You have this even from a "model IR" from Angelo's method, the most noise resistant method. If I was using one of these, I'd have to get rid of half the IR (the half with the harmonic IRs) and check if the remaining noise is well below the tail.

If this noise was significant, I'd model the IR starting with eg Simple Arbitrary IIRs The Excess Phase of transducers is fairly straightforward to grok and hence model but I dunno about the HUGE Excess Phase of a Room Impulse Response (RIR)

As FSAF is a 'modelling' method (as far as my small brain can grok), perhaps the IRs it dreams up are already denoised. This may be the real benefit of the 55x computational load with FSAF 😊

Or it might be simpler to just use an even longer Angelo sweep or loadsa averaging.
 
Last edited:
The FSAF adaptive filtering process produces a best estimate of the LTI response in a least squares sense. For a given stimulus duration, a log sweep will recover an IR with a noise floor around 12 dB lower than FSAF with a noise stimulus, based on my testing with programmatically applied distortion levels of around 10% and various levels of measurement noise. However, Michael's argument is that sweep measurements give an overly flattering view of the distortion the system will produce as (1) they are only able to extract harmonic distortion and (2) the stimulus is more benign than music. As such FSAF provides an opportunity to use an arguably more relevant stimulus and examine the total distortion that produces. There are faster and more accurate ways to extract the LTI behaviour of a system, but not while also extracting a distortion measure from content representative of final use.
 
The FSAF adaptive filtering process produces a best estimate of the LTI response in a least squares sense. For a given stimulus duration, a log sweep will recover an IR with a noise floor around 12 dB lower than FSAF with a noise stimulus, based on my testing with programmatically applied distortion levels of around 10% and various levels of measurement noise.
Thanks for this John.

Your 12dB better noise floor compared to FSAF with noise is better than my Jurassic experience with my version of Angelo's method compared to MLLSA. I'll tell Prof Farina, you think it's a log sweep rather than exponential too 😊
However, Michael's argument is that sweep measurements give an overly flattering view of the distortion the system will produce as (1) they are only able to extract harmonic distortion and (2) the stimulus is more benign than music. As such FSAF provides an opportunity to use an arguably more relevant stimulus and examine the total distortion that produces.
There are faster and more accurate ways to extract the LTI behaviour of a system, but not while also extracting a distortion measure from content representative of final use.
I'll pontificate on this in the next few posts.
 
Steps2 and 3. Obtaining the residual and the cheat disguised. This is the 2nd PROCESS

Simple convolution and subtraction with book-keeping to ensure the residual is as small as possible in a Least Mean Squares (LMS) sense bla bla. Bill Waslo will be familiar with the nitty gritty.

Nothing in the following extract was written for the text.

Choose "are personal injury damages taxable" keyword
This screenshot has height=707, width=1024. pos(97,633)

But for a 'small' residual, the model IR must be as accurate and noise free as possible. Otherwise, the residual isn't a measure of the non-LTI ness of the DUT, but of the inaccuracy of the measurement method.

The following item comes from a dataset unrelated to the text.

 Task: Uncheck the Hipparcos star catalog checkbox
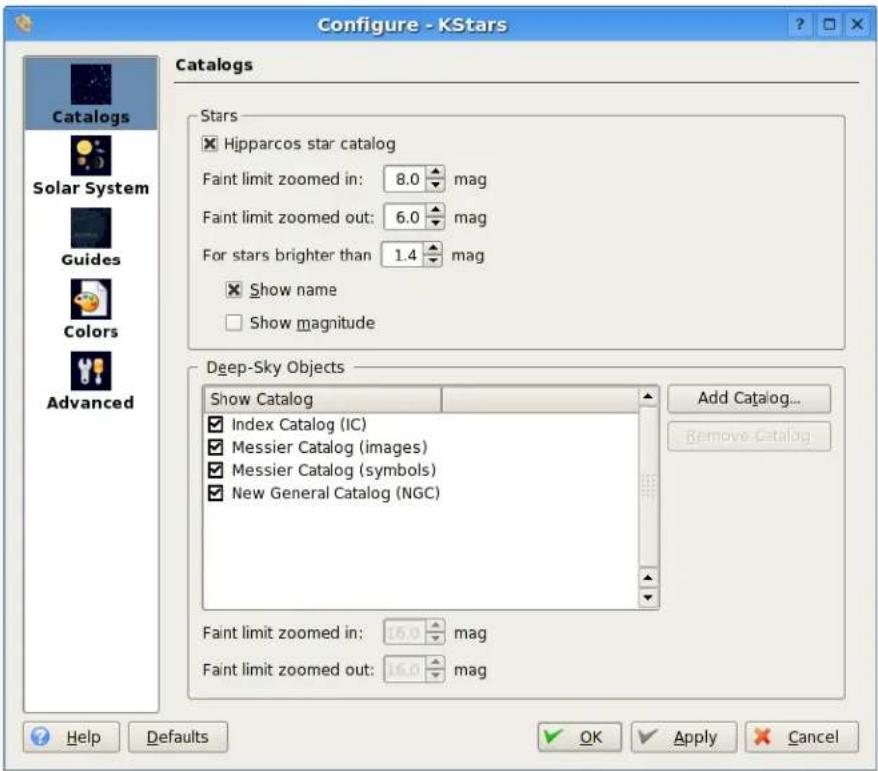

With MLS stimulus, this is a double whammy. Device distortion makes the'model IR' inaccurate so the subtraction isn't accurate either. The residual is greater than it should be and we can't quantify this cos the residual is just more noise. The inaccurate 'model IR' is also 'noisy' and this noise is convolved again into the original stimulus before we do the subtraction.

An inaccurate 'model IR' gives a large residual and this is the cheat that allows us to hear a residual regardless of whether or not it represents the non-LTI behaviour of the DUT.

The most accurate 'model IR' is from Angelo's method and probably also from FSAF using Angelo's sweep. With Angelo's method, you need to throw away AT LEAST half your 'model IR'cos that bit has the IRs corresponding to each harmonic at the tail end of the FFT record. If the noise in the remainder is well below the tail of the 'model IR', you are good to go .. but see next episode.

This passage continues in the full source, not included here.